### Stored items:

- - - -

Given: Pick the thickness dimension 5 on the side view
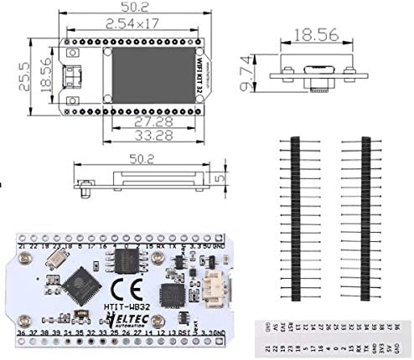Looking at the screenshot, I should [x=217, y=178].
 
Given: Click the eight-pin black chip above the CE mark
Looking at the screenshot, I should [x=127, y=262].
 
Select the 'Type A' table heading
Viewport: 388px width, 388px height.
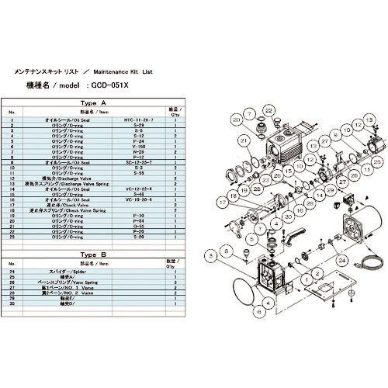93,102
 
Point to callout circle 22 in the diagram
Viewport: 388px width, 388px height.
268,111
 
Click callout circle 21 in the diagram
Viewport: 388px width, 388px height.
243,140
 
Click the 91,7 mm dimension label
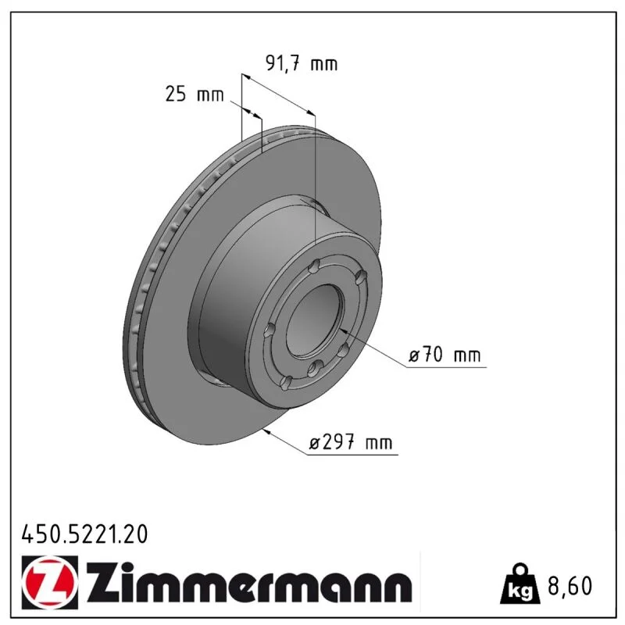click(x=302, y=63)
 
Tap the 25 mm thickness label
click(x=195, y=95)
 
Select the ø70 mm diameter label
click(x=445, y=355)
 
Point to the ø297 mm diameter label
click(x=351, y=442)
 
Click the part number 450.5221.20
click(x=84, y=534)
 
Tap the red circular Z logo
click(x=48, y=582)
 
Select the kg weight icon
click(x=520, y=584)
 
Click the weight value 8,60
click(x=570, y=585)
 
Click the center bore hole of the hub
click(x=315, y=321)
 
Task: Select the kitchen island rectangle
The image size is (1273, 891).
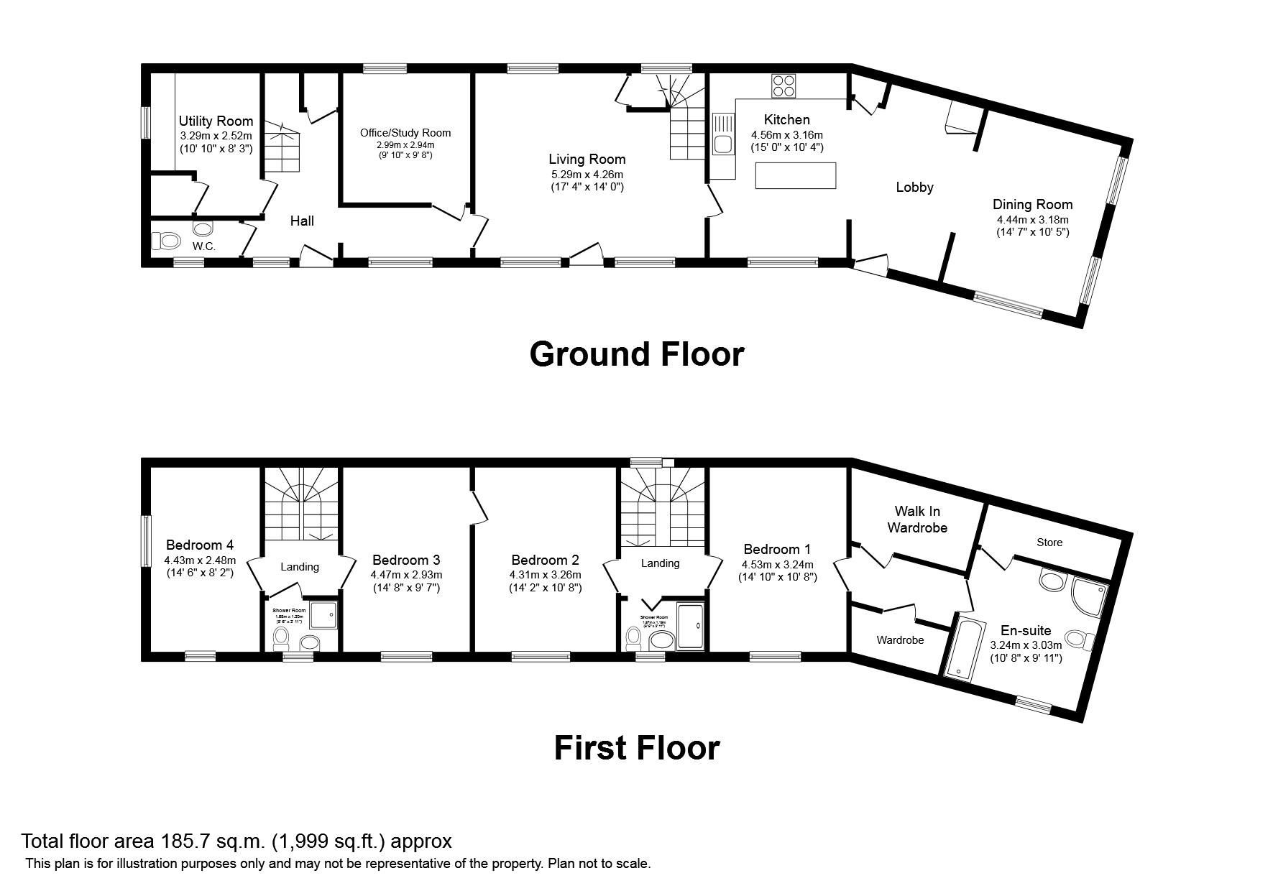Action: pyautogui.click(x=795, y=175)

- - - -

### What the task asks:
Rescale the part that opens with the line containing "Point to callout circle 22 in the diagram" and closes at the end of the stored items: reproduce every line of those items in full, with each answer coordinate multiplied by 1.1 and rounded to a whole number (halves up) and all other numbers left unchanged. Leave the pictures out.

### The response:
Point to callout circle 22 in the diagram
Viewport: 388px width, 388px height.
295,122
 
Click callout circle 21 in the diagram
Viewport: 388px width, 388px height.
267,154
 
Click the 91,7 mm dimension label
click(x=332, y=69)
 
Tap the 25 mm thickness label
click(x=215, y=105)
 
Select the ø70 mm diameter label
click(x=490, y=391)
 
Point to the ø297 mm diameter label
click(x=386, y=486)
 
Click the part number 450.5221.20
click(x=92, y=587)
 
Tap the red circular Z logo
click(x=53, y=640)
 
Select the kg weight icon
click(x=572, y=642)
 
Click the weight value 8,60
click(x=627, y=644)
 
Click the center bore hole of the hub
click(x=347, y=353)
 
Task: Select the kitchen island rectangle
The image size is (1273, 891).
Action: pyautogui.click(x=875, y=193)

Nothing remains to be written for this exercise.